PROVIDED DATA: Begin

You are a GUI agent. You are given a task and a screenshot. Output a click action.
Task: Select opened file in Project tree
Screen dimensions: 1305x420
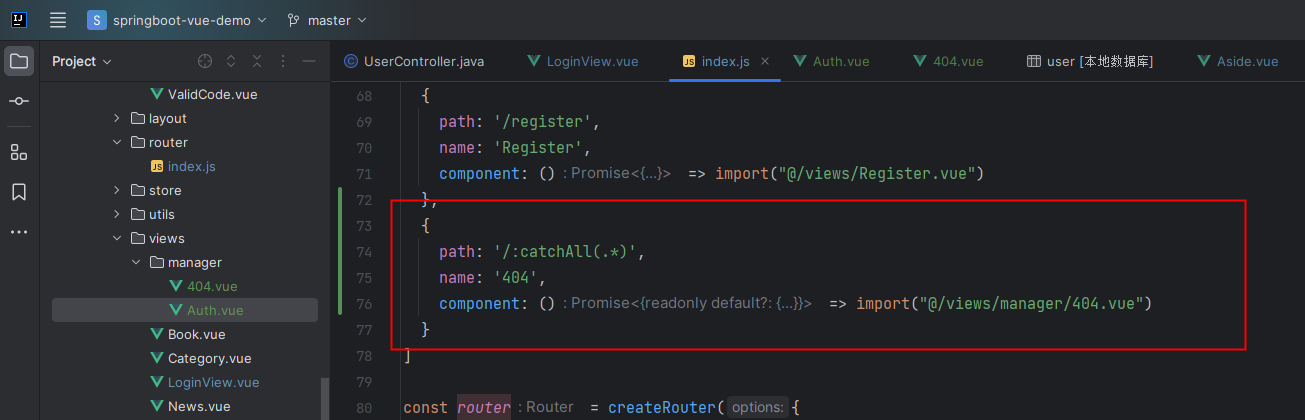pyautogui.click(x=205, y=61)
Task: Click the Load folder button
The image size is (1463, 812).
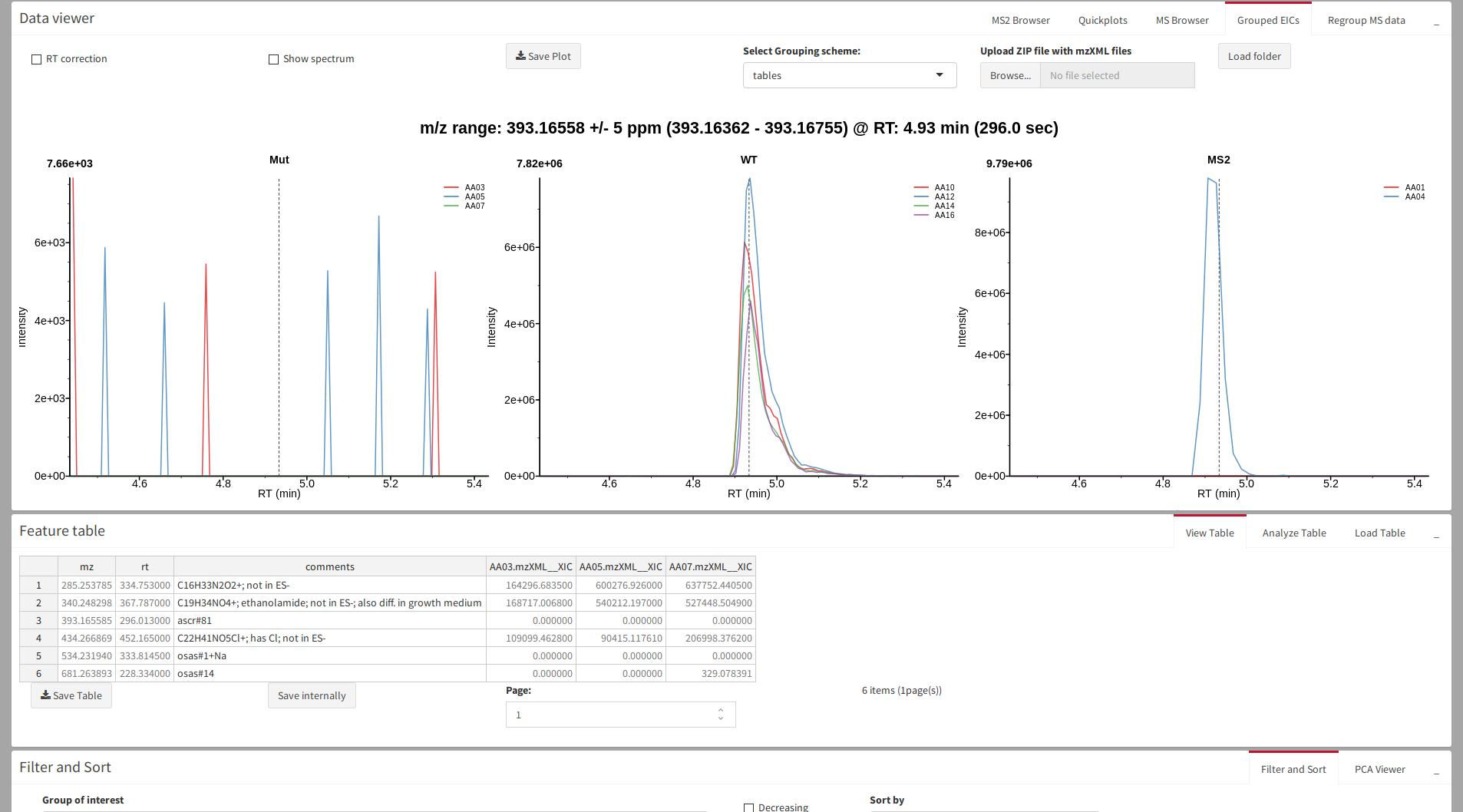Action: tap(1253, 56)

PROVIDED DATA: End

WHAT TO DO:
Repeat the records in full, precisely, and keep the pictures out.

EXERCISE OUTPUT:
You are a GUI agent. You are given a task and a screenshot. Output a click action.
Task: Select opened file in Project tree
Screen dimensions: 1305x420
pyautogui.click(x=205, y=61)
Task: Click the Load folder button
The image size is (1463, 812).
Action: tap(1253, 56)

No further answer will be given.